--- Your objective ---
Exclude the pictures, then repeat exactly each line from the one containing "Go to pagination page 2" to the final line of the records that follow.

(Pixel coordinate grounding data)
┌──

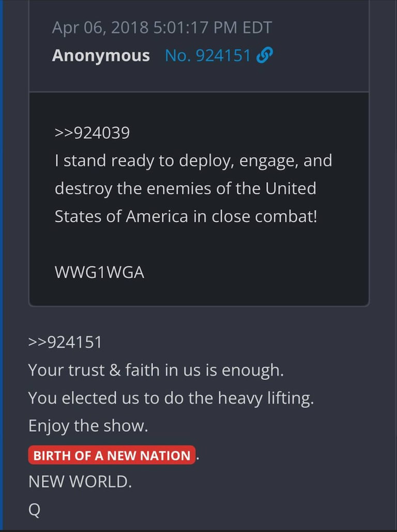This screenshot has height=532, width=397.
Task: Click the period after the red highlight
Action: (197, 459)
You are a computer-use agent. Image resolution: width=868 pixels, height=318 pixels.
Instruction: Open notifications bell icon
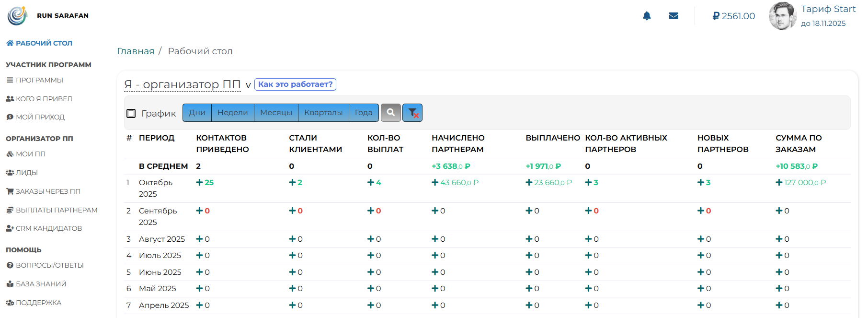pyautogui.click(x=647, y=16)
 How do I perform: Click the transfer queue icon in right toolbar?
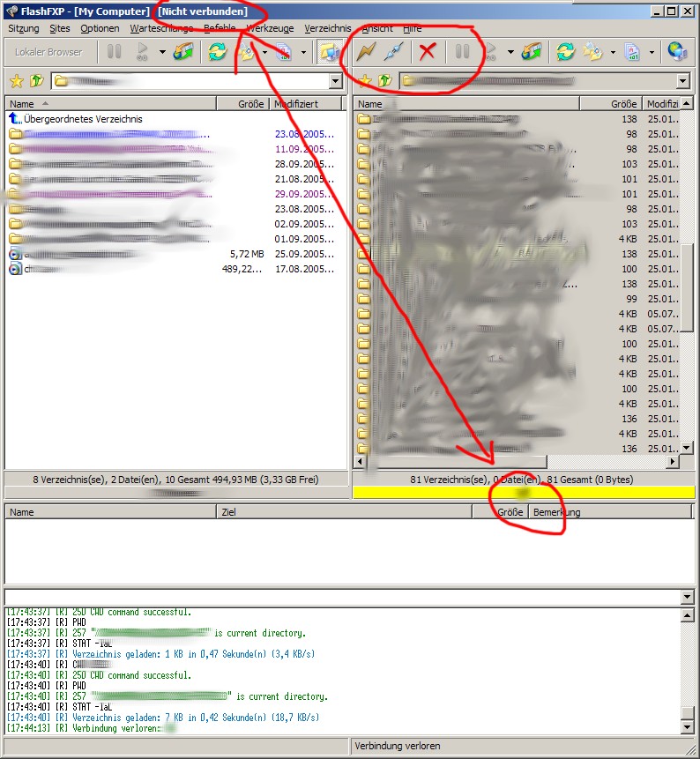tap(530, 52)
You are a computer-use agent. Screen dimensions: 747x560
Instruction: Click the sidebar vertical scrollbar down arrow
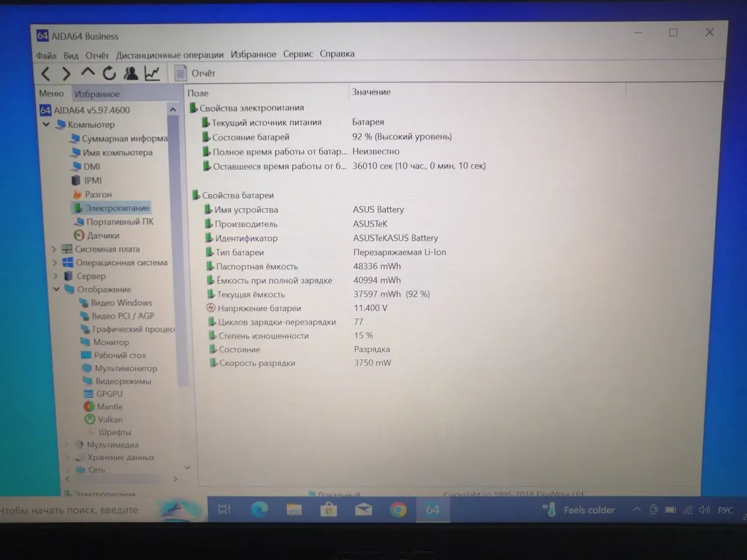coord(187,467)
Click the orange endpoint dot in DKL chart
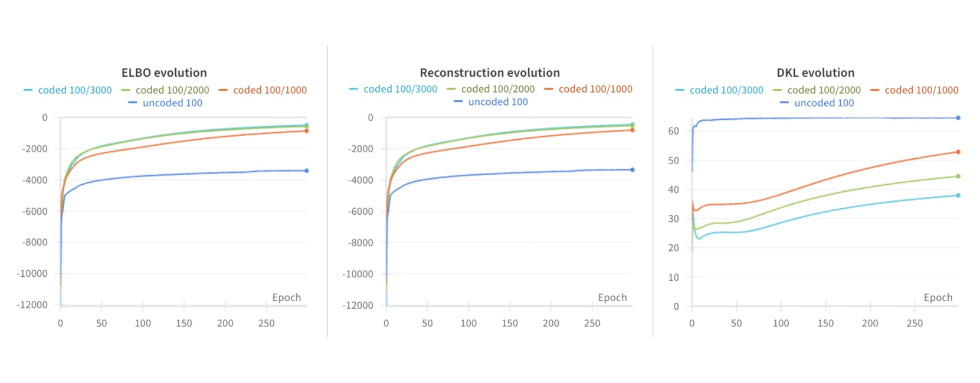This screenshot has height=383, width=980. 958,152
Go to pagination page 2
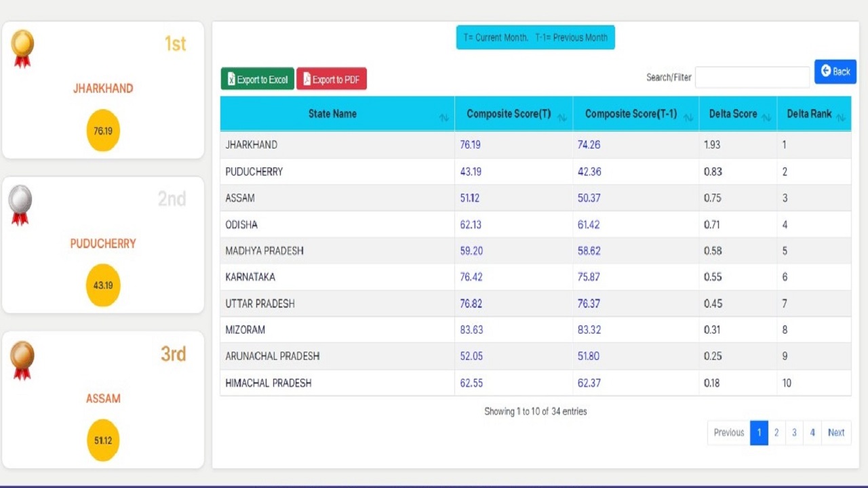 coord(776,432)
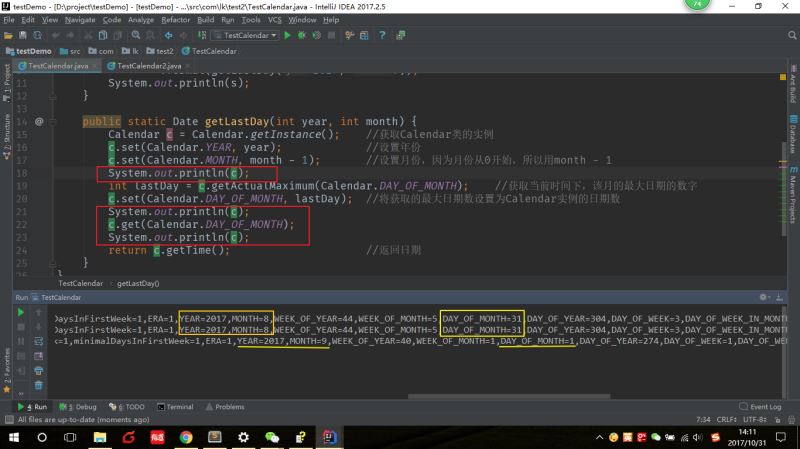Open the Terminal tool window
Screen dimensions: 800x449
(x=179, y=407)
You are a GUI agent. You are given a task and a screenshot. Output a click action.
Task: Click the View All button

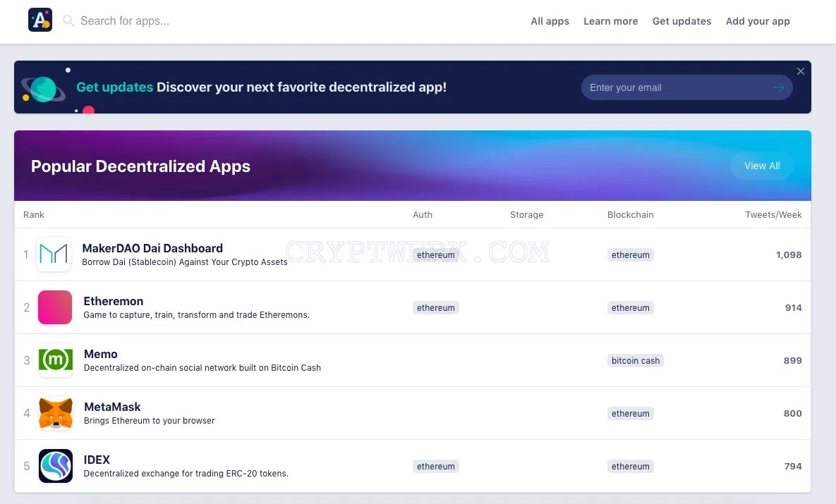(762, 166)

└──

--- Solution ---
Go to pagination page 2
 coord(776,432)
Open the Terminal tool window
Screen dimensions: 800x449
(x=179, y=407)
You are a GUI agent. You are given a task and a screenshot. Output a click action.
Task: Click the View All button

(762, 166)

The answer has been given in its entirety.